Harvard Law Professor Hal Scott, a friend of Ginsburg's since high school, says the new nominee is a social conservative, though not in the Bork mold. "The difference is Bork is a conceptualist," says Scott. "He has a theory, and the issue is how to fit the case into the theory. Doug comes at things case by case." With Ginsburg on the Supreme Court, Scott says, "everyone will get a fair shake."

Ginsburg's age was an important factor in the President's decision. If approved, Ginsburg would be the youngest Supreme Court Justice since 1939, when William O. Douglas was appointed at 40. "He can be a force on the court for 30 years," says a White House aide. But Ginsburg's inexperience could work against him. When he was seeking confirmation for his federal judgeship last year, the American Bar Association rated him "qualified," its lowest positive ranking.

Nonetheless, Ginsburg possesses a remarkable resume for so young a man. Editor of the law review at the University of Chicago Law School, clerk for liberal Justice Thurgood Marshall, and later professor at Harvard, he left teaching to join the Justice Department as Deputy Assistant Attorney General for regulatory affairs. After a year, he went to work at the regulatory affairs executive office at the OMB, then returned to Justice to head the Antitrust Division. Impressed by his brainy efficiency, Meese recommended him to the President for the federal judiciary in 1986. There is only one quirk in the Ginsburg dossier: during his freshman year at Cornell, he dropped out and became a partner in a computer dating service, Operation Match, in Cambridge, Mass. He sold his share in the business after a couple of years and returned to school several thousand dollars richer.

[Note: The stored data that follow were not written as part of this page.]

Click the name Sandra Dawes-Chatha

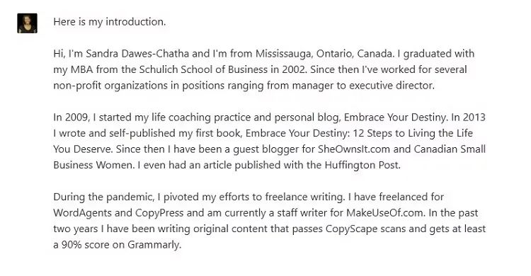137,54
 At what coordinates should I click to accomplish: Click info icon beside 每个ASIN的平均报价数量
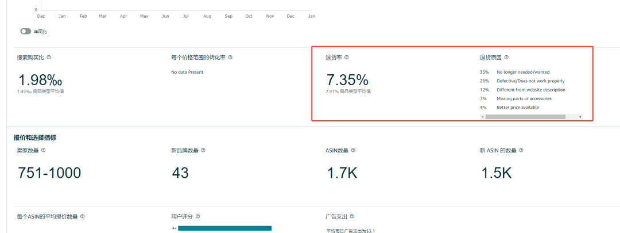pos(83,216)
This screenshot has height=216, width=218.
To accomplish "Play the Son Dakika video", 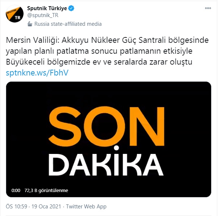I will tap(109, 139).
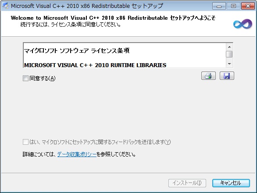The image size is (257, 193).
Task: Check the 同意する(A) checkbox
Action: click(25, 78)
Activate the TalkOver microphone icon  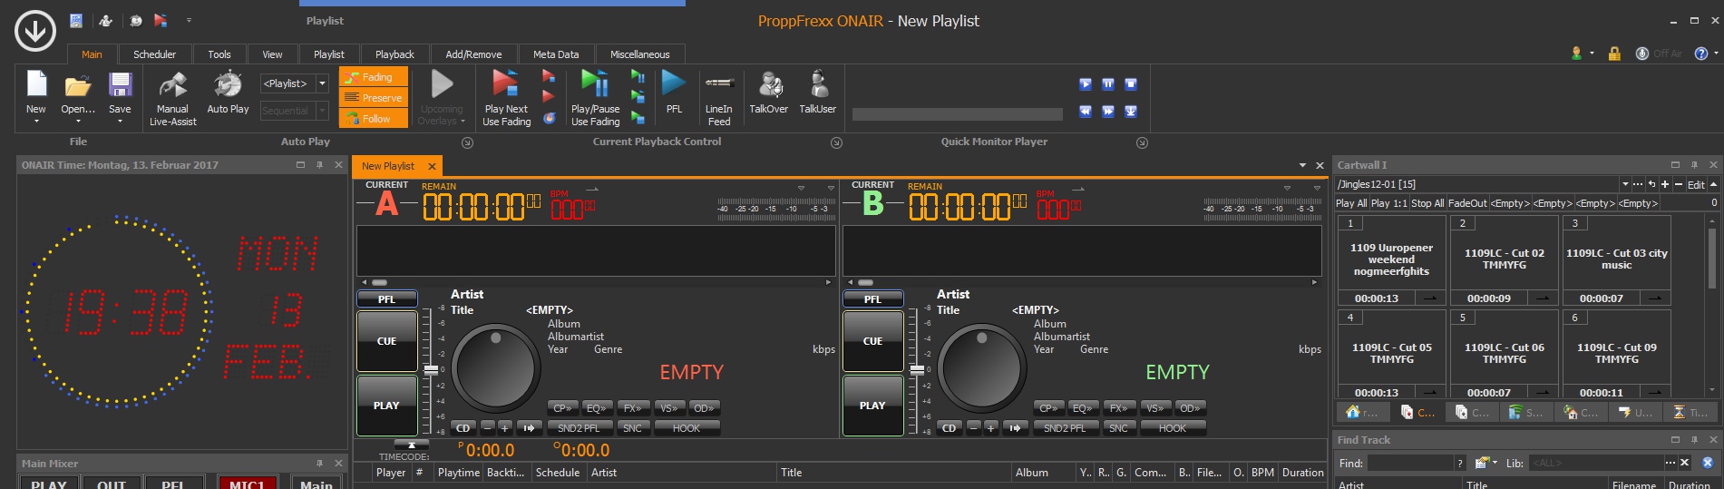coord(769,85)
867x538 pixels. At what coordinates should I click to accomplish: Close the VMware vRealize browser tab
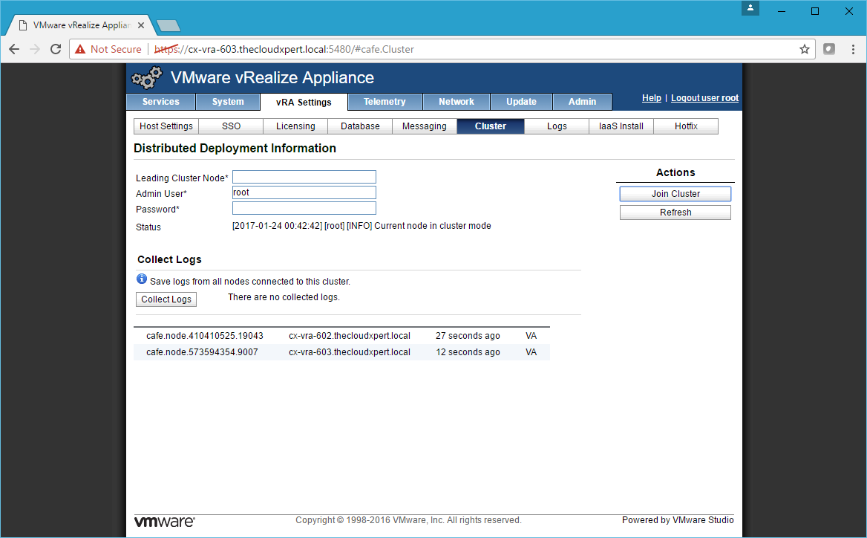point(141,25)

Ginsburg's personal life may offer a clue to his thinking on social issues. After his first marriage ended in divorce, Ginsburg married Obstetrician- Gynecologist Hallee Morgan in 1981. Their two-year-old daughter is also named Hallee Morgan. When asked why the little girl does not have her father's surname, Christopher DeMuth, president of the American Enterprise Institute and an old friend of Ginsburg's, told the New York Times, "It is a modern marriage taken to the ultimate."Could Douglas Ginsburg, to the horror of some conservatives, turn out to be an ardent feminist?